Hier wechselt der Apostel den Blickwinkel. Hat er zunächst den Fokus auf Gottes Handeln gelegt, geht es jetzt um ums, um unsere Folgerungen und Einschätzungen. So schwierig wie es ist, Gott wirklich als Gott zu erkennen, so heftig und deftig kann es sein, uns selbst als nicht-Gott zu erkennen, als Geschöpf mit begrenzten Möglichkeiten. Gottvertrauen dagegen erkennt: Wir sind von Ihm abhängig. Zwischen beiden Sichtweisen liegen Welten.

Ein Problem mit Fehleinschätzungen liegt wohl auch in den Kurzschlüssen, die man dazu macht. Das läuft dann in etwa so ab: «Wenn Gott für alles zuständig wäre, dann sind wir Marionetten». Das ist ein Schwarzweiss-Denken, das weder mit der Realität noch mit Gottes Aussagen etwas zu tun hat.

Paulus entkräftet im folgenden Abschnitt diese allzu menschlichen Folgerungen und den Mangel an Erkenntnis:

«O Mensch, in der Tat, wer bist denn du, Gott gegenüber eine solche Antwort zu geben? Das Gebilde wird doch nicht dem Bildner erwidern: Warum hast Du mich so gemacht – Hat der Töpfer nicht Vollmacht über den Ton, aus derselben Knetmasse das eine Gefäss zur Ehre und das andere zur Unehre zu machen?»

Röm 9,20-21

Wer sich mal schnell über Gott erhebt und ihn zur Rede stellen will, verkennt den Unterschied zwischen Schöpfer und Schöpfung.

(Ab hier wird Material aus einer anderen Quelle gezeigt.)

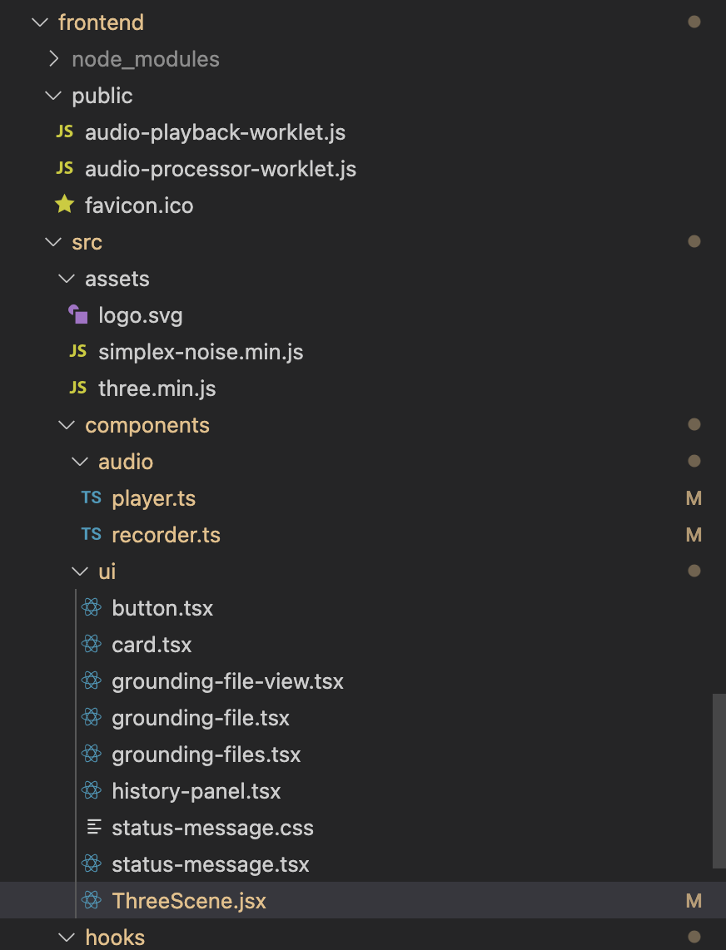Collapse the public folder
Screen dimensions: 726x950
click(53, 95)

Hat der Töpfer nicht Vollmacht über den Ton? Der bildhafte Vergleich ist natürlich eine rhetorische Frage, denn selbstverständlich hat der Töpfer Vollmacht über den Ton. So hat auch Gott über uns, über die Welt eine selbstverständliche Vollmacht. In einem direkten Vergleich: Sind wir von Ihm geformt, wie könnten wir uns dann auflehnen und sagen: Warum hast Du mich so gemacht?

Was geschieht hier?

Es ist die menschliche Auflehnung gegen Gott, die Paulus hier entlarvt. Er spricht von der Selbstgerechtigkeit, die Menschen gegenüber Gott äussern. Es ist die falsche Einschätzung des «Ichs» gegenüber einem allmächtigen Gott, der falsche Fokus auf sich statt auf Ihn.

Paulus betet für die Gläubigen

Vielleicht erinnern wir uns noch an den Anfang des Römerbriefes, worin Paulus erwähnt, dass Zorn Gottes über die Unfrömmigkeit und Ungerechtigkeit der Menschen enthüllt wird. Denn, obwohl die Menschen Gott aus der Schöpfung kennen, haben sie Ihn nicht als Gott verherrlicht oder Ihm gedankt (Röm 1,18-21).

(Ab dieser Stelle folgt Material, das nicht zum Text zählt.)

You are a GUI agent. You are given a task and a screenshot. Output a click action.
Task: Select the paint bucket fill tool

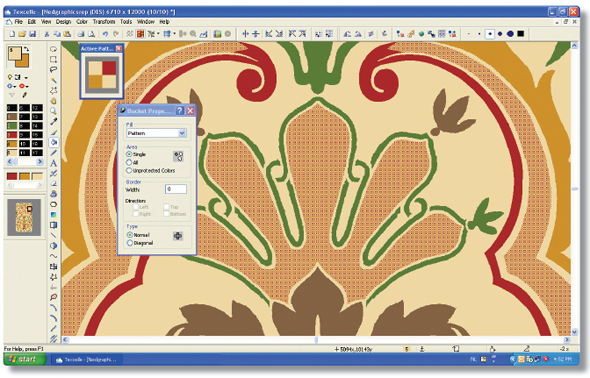pyautogui.click(x=53, y=142)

Erstaunlich ist, dass gleiches hier jetzt von Gläubigen gesagt wird. Gott zu erkennen, ist offenbar auch für Gläubige nicht selbstverständlich. Auch in anderen Briefen ist es ein Anliegen von Paulus, dass wir Gott kennenlernen, und betet er für die Gläubigen um erleuchtete Augen des Herzens (Eph 1,15-17), damit wir in der Erkenntnis Gottes wachsen (Kol 1,10).

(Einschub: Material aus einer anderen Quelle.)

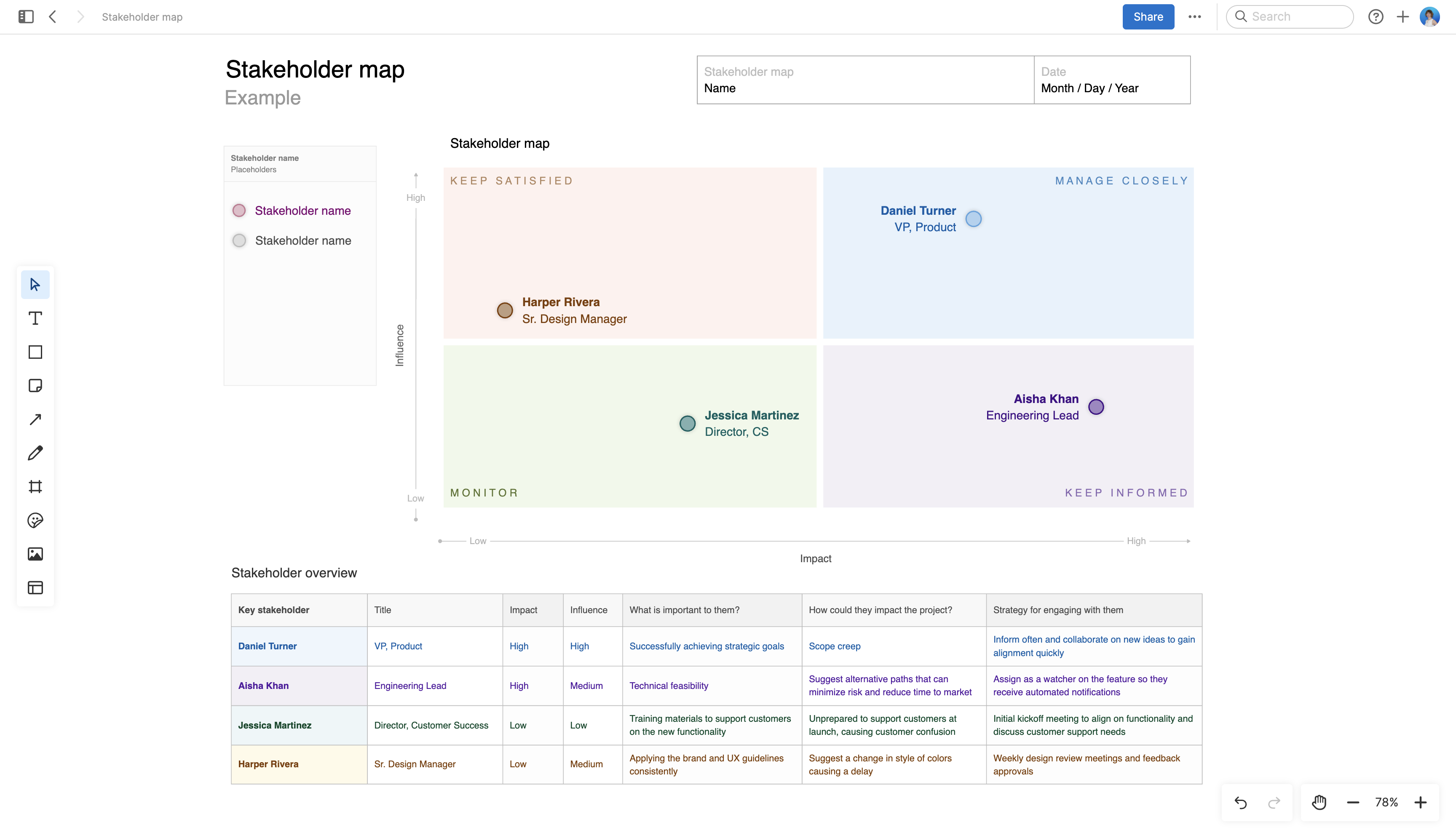
Task: Select the Text tool
Action: pyautogui.click(x=35, y=318)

Gott zu erkennen, ist offenbar auch für Gläubige nicht selbstverständlich.

Bescheidenheit und Gottesfurcht sind angebracht, sowie eine nüchterne Erkennung des eigenen Unvermögens, alles richtig einzuschätzen.

Eine doppelte Prädestination wird nicht gemeint

Paulus lädt uns ein, die menschliche Perspektive für die göttliche Perspektive einzutauschen:

Menschliche Perspektive > Göttliche Perspektive.

Calvinismus und manch anderer theologischer Ansatz begründet mit diesen Versen eine doppelte Prädestination (eine doppelte Vorhersehung und Bestimmung). Das ist eine besondere Lehre. Man löst diese Verse aus dem Zusammenhang heraus und begründet etwas anderes damit als Paulus gerade erklärt. In dieser Lehre wird der Mensch dem Wirken Gottes untergeordnet, aber so, dass Er die einen für den Himmel, die anderen für die Hölle bestimmt. Doppelte Prädestination handelt vom Endgeschick von Menschen und Gott wirft die einen in diesen, anderen in jenen Topf. Machen kann man dagegen nichts.

Die Lehre einer doppelten Prädestination geht stillschweigend und ohne Begründung davon aus, dass es hier um ein Endgeschick des Menschen handelt und selbstredend auch darum, dass alles in unserem Leben nur darum geht, für oder gegen Gott zu sein. Diese verengte Sichtweise führt Schritt um Schritt zu falschen Annahmen über den Text. Die Lehre der doppelten Prädestination gedeiht also nicht nur ausschliesslich auf diese Texte, sondern auch auf bestimmte Annahmen, die hier (und anderswo) mit keinem Wort erwähnt werden. Können wir das erkennen, fällt die Exegese dieser Verse viel leichter. Wir müssen nicht hineinprojizieren, was dort nicht geschrieben steht, sondern dürfen entdecken, was Paulus hier im damaligen Kontext erklären will.

Folgen wir jedoch die Worte des Apostels, dann geht es hier mit keinem Wort um Himmel, Hölle oder Endgeschick. Paulus geht es um den Lauf der Welt und insbesondere um die Position und Aufgabe von Israel (Röm 9,1-5). Es geht um die Frage, was sich geändert hat. Wie ist es jetzt mit Israel? Was ist mit den Nationen? Diese Fragen beantwortet Paulus hier sorgfältig. Ganz allgemein spricht er hier darüber, jedoch mit verschiedenen Beispielen. Dieser Zusammenhang soll bei unserer Betrachtung nicht verloren gehen. Es ist Gott, der souverän über alles bestimmt. Er wirkt, für Israel, wie für die Nationen. Das ist das Anliegen, das Paulus hier beschreibt.

Es geht demnach nicht um eine doppelte Prädestination. Eine weitere Ursache für die Entgleisung der «doppelten Prädestination» kann vielleicht darin gefunden werden, dass Israel lange keine eigene Zukunft in der Theologie hatte. Solange das Verständnis ist, dass die heutige Kirche Israel einfach ersetzt hat, gibt es selbstredend keine Anwendung mehr für eine Erklärung über Israel, wie es Paulus hier im Römerbrief macht. Deswegen waren wohl die Worte von Paulus schwer zu verstehen. Solche Ansichten begünstigten m.E. die Entwicklung der Lehre einer «doppelten Prädestination».

Theologische Annahmen über manche Themen beeinflussen so andere Themen. Liest man jedoch mit der Entwicklung der Dinge im Neuen Testament mit, dann ist die Frage nach Israel (Apg 1,6) sehr wohl ein Thema und die Ausführungen von Paulus in Römer 9-11 sind dazu besonders relevant.